The victory of President-elect Joe Biden also appears to have given labor additional leverage. The National Labor Relations Board under President Donald Trump has deemed gig workers to be contractors, which denied them a federally protected right to organize. The Labor Department has taken a similar approach, suggesting in an opinion letter that some gig workers were not protected under federal minimum wage and overtime laws. In September, the department proposed a regulation that would codify and expand that finding.

But under Biden, who has long-standing ties to labor unions and who opposed Proposition 22, the labor board and the Labor Department are likely to back away from these positions. The president-elect has also come out in favor of the Pro Act, a proposal that would make it harder for companies to misclassify workers as contractors and effectively make gig workers employees under federal labor law.

The situation in Washington is not entirely clear-cut, however. Some advisers to Biden and Vice President-elect Kamala Harris also have ties to the gig companies or have written favorably about a compromise. Harris’ brother-in-law is Uber’s chief legal officer. Some labor activists worry that the Biden administration could be amenable to a deal with gig companies.

“We are trying to lead the way in California, but it is necessary to deal with misclassification on a national level,” said Gonzalez, the assemblywoman. “I am hopeful that Joe Biden will do what his platform said and address these issues.”

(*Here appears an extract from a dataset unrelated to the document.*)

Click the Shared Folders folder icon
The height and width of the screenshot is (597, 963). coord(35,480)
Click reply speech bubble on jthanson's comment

The ultimate outcome in this fight could hinge on a sometimes-bitter debate on the left: Is it essential for gig workers to enjoy the status of employees and the benefits and protections that guarantees? Or can gig workers win a living wage and favorable working conditions if they aren’t employees but have collective bargaining rights that allow them to demand these things from the gig companies?

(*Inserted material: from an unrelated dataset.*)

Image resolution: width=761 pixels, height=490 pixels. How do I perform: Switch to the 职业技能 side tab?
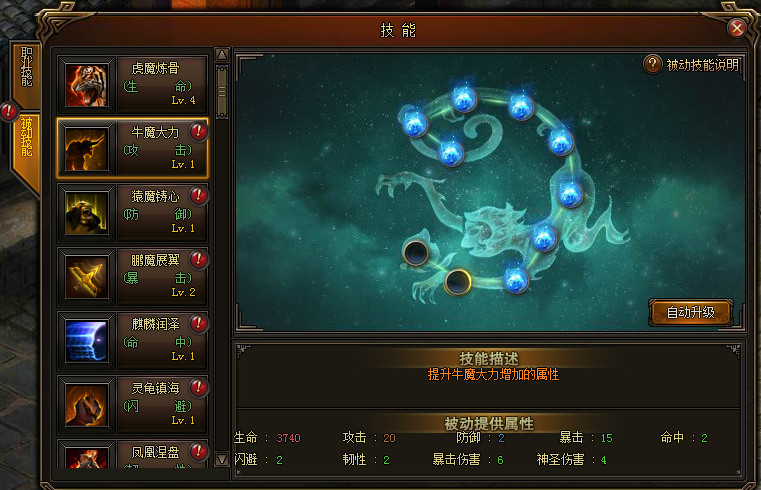(x=26, y=68)
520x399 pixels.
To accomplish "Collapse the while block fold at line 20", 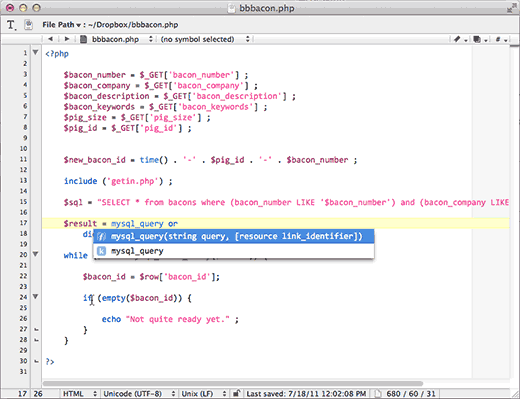I will coord(35,254).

Brendan Sexton, executive director of the Independent Drivers Guild, an organization affiliated with the International Association of Machinists that has received funding from Uber and Lyft, has argued in testimony before the New York Legislature that “collective bargaining rights is the only way to stop the exploitation.”


Prominent labor experts have echoed this point, and it appears to have gained traction among unions in California, where a split within labor torpedoed a possible deal on gig work last year.

At the time, the state’s powerful building trades union opposed a compromise that California affiliates of the Teamsters and Service Employees International Union had discussed with the companies. Earlier this week, however, the president of the state building trades council, Robbie Hunter, confirmed through a spokesperson that he is open to such a compromise if the Teamsters sign on.

But other activists and union officials remain deeply skeptical of settling for anything less than full employment rights, including Sean McGarvey, president of the North America’s Building Trades Unions. McGarvey called gig work “a breeding ground for the underground economy” in an email.

Cherri Murphy, a Lyft driver and organizer with Gig Workers Rising, a group that opposed Proposition 22, said, “Drivers in California are riled up to ensure we get our fundamental rights met in a Prop. 22 world and that we keep fighting for protections equal to those granted to other workers.”

Some labor leaders and activists argue that in a world with bargaining rights but not employee status, workers would spend all their time negotiating to win the basic protections that the law already grants employees. The point of a union, they say, is to win additional benefits.

“A labor organization in this context is not going to get you to where a union normally gets workers,” Desai said. “If the new role of a labor organization is to get workers to just minimum wage, then, you know, what good are they?”